**WORK INSTRUCTIONS**
Copy out the following listing word for word, from its first line to its last.

**STORED RECORDS**
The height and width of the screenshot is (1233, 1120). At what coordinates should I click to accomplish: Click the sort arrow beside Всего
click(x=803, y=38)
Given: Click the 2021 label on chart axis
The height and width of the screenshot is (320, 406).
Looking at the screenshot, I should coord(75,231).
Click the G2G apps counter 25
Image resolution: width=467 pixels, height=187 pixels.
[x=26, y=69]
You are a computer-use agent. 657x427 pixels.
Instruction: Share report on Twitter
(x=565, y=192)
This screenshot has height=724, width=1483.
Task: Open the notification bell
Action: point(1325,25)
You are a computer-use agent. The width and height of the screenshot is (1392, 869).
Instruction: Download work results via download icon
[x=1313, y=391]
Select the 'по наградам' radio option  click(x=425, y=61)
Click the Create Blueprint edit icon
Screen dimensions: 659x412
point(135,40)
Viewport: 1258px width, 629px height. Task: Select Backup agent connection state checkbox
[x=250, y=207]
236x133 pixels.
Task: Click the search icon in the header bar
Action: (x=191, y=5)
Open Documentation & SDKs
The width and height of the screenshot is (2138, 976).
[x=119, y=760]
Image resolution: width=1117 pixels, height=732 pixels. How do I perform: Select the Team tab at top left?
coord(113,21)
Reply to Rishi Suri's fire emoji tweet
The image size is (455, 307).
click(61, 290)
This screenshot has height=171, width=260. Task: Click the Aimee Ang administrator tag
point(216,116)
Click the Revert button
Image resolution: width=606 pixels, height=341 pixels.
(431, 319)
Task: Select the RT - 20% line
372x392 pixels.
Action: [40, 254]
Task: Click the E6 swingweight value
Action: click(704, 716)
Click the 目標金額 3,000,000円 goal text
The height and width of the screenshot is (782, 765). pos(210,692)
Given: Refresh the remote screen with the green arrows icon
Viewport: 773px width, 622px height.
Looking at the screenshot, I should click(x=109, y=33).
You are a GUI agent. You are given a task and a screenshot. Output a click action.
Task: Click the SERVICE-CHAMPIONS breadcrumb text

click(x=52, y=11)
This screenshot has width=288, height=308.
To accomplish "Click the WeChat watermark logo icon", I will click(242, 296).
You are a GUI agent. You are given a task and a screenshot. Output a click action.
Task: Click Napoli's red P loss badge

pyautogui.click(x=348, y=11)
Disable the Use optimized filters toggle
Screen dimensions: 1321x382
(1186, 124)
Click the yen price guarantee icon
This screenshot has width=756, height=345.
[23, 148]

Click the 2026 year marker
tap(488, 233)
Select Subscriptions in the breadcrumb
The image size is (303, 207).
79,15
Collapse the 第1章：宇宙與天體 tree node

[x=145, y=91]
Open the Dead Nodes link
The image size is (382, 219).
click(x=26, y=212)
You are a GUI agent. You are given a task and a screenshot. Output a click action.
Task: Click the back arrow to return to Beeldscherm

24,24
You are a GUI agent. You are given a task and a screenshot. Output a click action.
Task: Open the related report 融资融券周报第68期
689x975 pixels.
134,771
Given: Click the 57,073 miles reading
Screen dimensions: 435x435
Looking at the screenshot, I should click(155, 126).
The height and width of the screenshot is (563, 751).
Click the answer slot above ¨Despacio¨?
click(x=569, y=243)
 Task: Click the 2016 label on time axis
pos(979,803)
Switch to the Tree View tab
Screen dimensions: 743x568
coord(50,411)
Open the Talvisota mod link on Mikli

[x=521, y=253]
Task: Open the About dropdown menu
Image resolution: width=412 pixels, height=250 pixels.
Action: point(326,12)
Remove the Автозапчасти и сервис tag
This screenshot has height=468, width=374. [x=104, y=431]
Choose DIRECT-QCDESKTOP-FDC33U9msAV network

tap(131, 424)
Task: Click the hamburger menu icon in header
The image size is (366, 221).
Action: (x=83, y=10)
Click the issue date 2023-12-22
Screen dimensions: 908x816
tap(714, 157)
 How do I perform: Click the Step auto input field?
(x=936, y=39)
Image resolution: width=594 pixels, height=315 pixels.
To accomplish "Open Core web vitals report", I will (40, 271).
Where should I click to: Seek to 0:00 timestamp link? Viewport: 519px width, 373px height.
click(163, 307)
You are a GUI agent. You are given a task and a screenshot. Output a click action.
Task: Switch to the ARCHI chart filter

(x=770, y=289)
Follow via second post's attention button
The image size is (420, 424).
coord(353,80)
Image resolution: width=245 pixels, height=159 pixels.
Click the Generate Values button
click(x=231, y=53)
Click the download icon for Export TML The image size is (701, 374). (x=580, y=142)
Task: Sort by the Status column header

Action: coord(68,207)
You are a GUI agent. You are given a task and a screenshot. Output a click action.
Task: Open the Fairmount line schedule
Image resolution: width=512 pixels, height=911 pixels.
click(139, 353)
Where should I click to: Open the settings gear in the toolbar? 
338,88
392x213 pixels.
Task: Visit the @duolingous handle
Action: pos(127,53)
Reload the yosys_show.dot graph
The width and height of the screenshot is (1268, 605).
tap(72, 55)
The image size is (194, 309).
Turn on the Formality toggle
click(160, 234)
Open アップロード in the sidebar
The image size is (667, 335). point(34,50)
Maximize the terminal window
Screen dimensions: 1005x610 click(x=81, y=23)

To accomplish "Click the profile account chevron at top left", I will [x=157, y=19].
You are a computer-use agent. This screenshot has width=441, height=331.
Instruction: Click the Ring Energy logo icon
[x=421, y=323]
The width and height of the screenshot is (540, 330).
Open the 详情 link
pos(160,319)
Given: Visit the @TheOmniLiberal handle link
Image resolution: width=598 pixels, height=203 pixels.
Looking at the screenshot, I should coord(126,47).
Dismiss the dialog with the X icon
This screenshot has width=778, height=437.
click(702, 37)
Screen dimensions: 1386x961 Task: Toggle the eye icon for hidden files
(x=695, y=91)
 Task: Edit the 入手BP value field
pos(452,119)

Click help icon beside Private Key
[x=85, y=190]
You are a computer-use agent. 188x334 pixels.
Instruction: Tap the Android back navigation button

**ANSWER FOR THE TASK**
The height and width of the screenshot is (1233, 1120). At what coordinates should I click to accomplish: Click the sort arrow beside Всего
click(x=803, y=38)
Given: Click the 2021 label on chart axis
The height and width of the screenshot is (320, 406).
Looking at the screenshot, I should coord(75,231).
Click the G2G apps counter 25
Image resolution: width=467 pixels, height=187 pixels.
[x=26, y=69]
You are a computer-use agent. 657x427 pixels.
Instruction: Share report on Twitter
(x=565, y=192)
This screenshot has height=724, width=1483.
Task: Open the notification bell
Action: point(1325,25)
You are a computer-use agent. The width and height of the screenshot is (1392, 869).
Instruction: Download work results via download icon
[x=1313, y=391]
Select the 'по наградам' radio option  click(x=425, y=61)
Click the Create Blueprint edit icon
Screen dimensions: 659x412
point(135,40)
Viewport: 1258px width, 629px height. Task: Select Backup agent connection state checkbox
[x=250, y=207]
236x133 pixels.
Task: Click the search icon in the header bar
Action: (x=191, y=5)
Open Documentation & SDKs
The width and height of the screenshot is (2138, 976).
[x=119, y=760]
Image resolution: width=1117 pixels, height=732 pixels. How do I perform: Select the Team tab at top left?
coord(113,21)
Reply to Rishi Suri's fire emoji tweet
The image size is (455, 307).
click(61, 290)
This screenshot has height=171, width=260. Task: Click the Aimee Ang administrator tag
point(216,116)
Click the Revert button
Image resolution: width=606 pixels, height=341 pixels.
(431, 319)
Task: Select the RT - 20% line
372x392 pixels.
Action: [40, 254]
Task: Click the E6 swingweight value
Action: click(704, 716)
Click the 目標金額 3,000,000円 goal text
The height and width of the screenshot is (782, 765). pos(210,692)
Given: Refresh the remote screen with the green arrows icon
Viewport: 773px width, 622px height.
Looking at the screenshot, I should click(x=109, y=33).
You are a GUI agent. You are given a task and a screenshot. Output a click action.
Task: Click the SERVICE-CHAMPIONS breadcrumb text

click(x=52, y=11)
This screenshot has width=288, height=308.
To accomplish "Click the WeChat watermark logo icon", I will click(242, 296).
You are a GUI agent. You are given a task and a screenshot. Output a click action.
Task: Click Napoli's red P loss badge

pyautogui.click(x=348, y=11)
Disable the Use optimized filters toggle
Screen dimensions: 1321x382
(1186, 124)
Click the yen price guarantee icon
This screenshot has width=756, height=345.
[23, 148]

Click the 2026 year marker
tap(488, 233)
Select Subscriptions in the breadcrumb
The image size is (303, 207).
79,15
Collapse the 第1章：宇宙與天體 tree node

[x=145, y=91]
Open the Dead Nodes link
The image size is (382, 219).
click(x=26, y=212)
You are a GUI agent. You are given a task and a screenshot. Output a click action.
Task: Click the back arrow to return to Beeldscherm

24,24
You are a GUI agent. You are given a task and a screenshot. Output a click action.
Task: Open the related report 融资融券周报第68期
689x975 pixels.
134,771
Given: Click the 57,073 miles reading
Screen dimensions: 435x435
Looking at the screenshot, I should click(155, 126).
The height and width of the screenshot is (563, 751).
Click the answer slot above ¨Despacio¨?
click(x=569, y=243)
 Task: Click the 2016 label on time axis
pos(979,803)
Switch to the Tree View tab
Screen dimensions: 743x568
coord(50,411)
Open the Talvisota mod link on Mikli

[x=521, y=253]
Task: Open the About dropdown menu
Image resolution: width=412 pixels, height=250 pixels.
Action: point(326,12)
Remove the Автозапчасти и сервис tag
This screenshot has height=468, width=374. [x=104, y=431]
Choose DIRECT-QCDESKTOP-FDC33U9msAV network

tap(131, 424)
Task: Click the hamburger menu icon in header
The image size is (366, 221).
Action: (x=83, y=10)
Click the issue date 2023-12-22
Screen dimensions: 908x816
tap(714, 157)
 How do I perform: Click the Step auto input field?
(x=936, y=39)
Image resolution: width=594 pixels, height=315 pixels.
To accomplish "Open Core web vitals report", I will (40, 271).
Where should I click to: Seek to 0:00 timestamp link? Viewport: 519px width, 373px height.
click(163, 307)
You are a GUI agent. You are given a task and a screenshot. Output a click action.
Task: Switch to the ARCHI chart filter

(x=770, y=289)
Follow via second post's attention button
The image size is (420, 424).
coord(353,80)
Image resolution: width=245 pixels, height=159 pixels.
Click the Generate Values button
click(x=231, y=53)
Click the download icon for Export TML The image size is (701, 374). (x=580, y=142)
Task: Sort by the Status column header

Action: coord(68,207)
You are a GUI agent. You are given a task and a screenshot. Output a click action.
Task: Open the Fairmount line schedule
Image resolution: width=512 pixels, height=911 pixels.
click(139, 353)
Where should I click to: Open the settings gear in the toolbar? 
338,88
392x213 pixels.
Task: Visit the @duolingous handle
Action: pos(127,53)
Reload the yosys_show.dot graph
The width and height of the screenshot is (1268, 605).
tap(72, 55)
The image size is (194, 309).
Turn on the Formality toggle
click(160, 234)
Open アップロード in the sidebar
The image size is (667, 335). point(34,50)
Maximize the terminal window
Screen dimensions: 1005x610 click(x=81, y=23)

To accomplish "Click the profile account chevron at top left", I will [x=157, y=19].
You are a computer-use agent. This screenshot has width=441, height=331.
Instruction: Click the Ring Energy logo icon
[x=421, y=323]
The width and height of the screenshot is (540, 330).
Open the 详情 link
pos(160,319)
Given: Visit the @TheOmniLiberal handle link
Image resolution: width=598 pixels, height=203 pixels.
Looking at the screenshot, I should coord(126,47).
Dismiss the dialog with the X icon
This screenshot has width=778, height=437.
click(702, 37)
Screen dimensions: 1386x961 Task: Toggle the eye icon for hidden files
(x=695, y=91)
 Task: Edit the 入手BP value field
pos(452,119)

Click help icon beside Private Key
[x=85, y=190]
You are a computer-use agent. 188x334 pixels.
Instruction: Tap the Android back navigation button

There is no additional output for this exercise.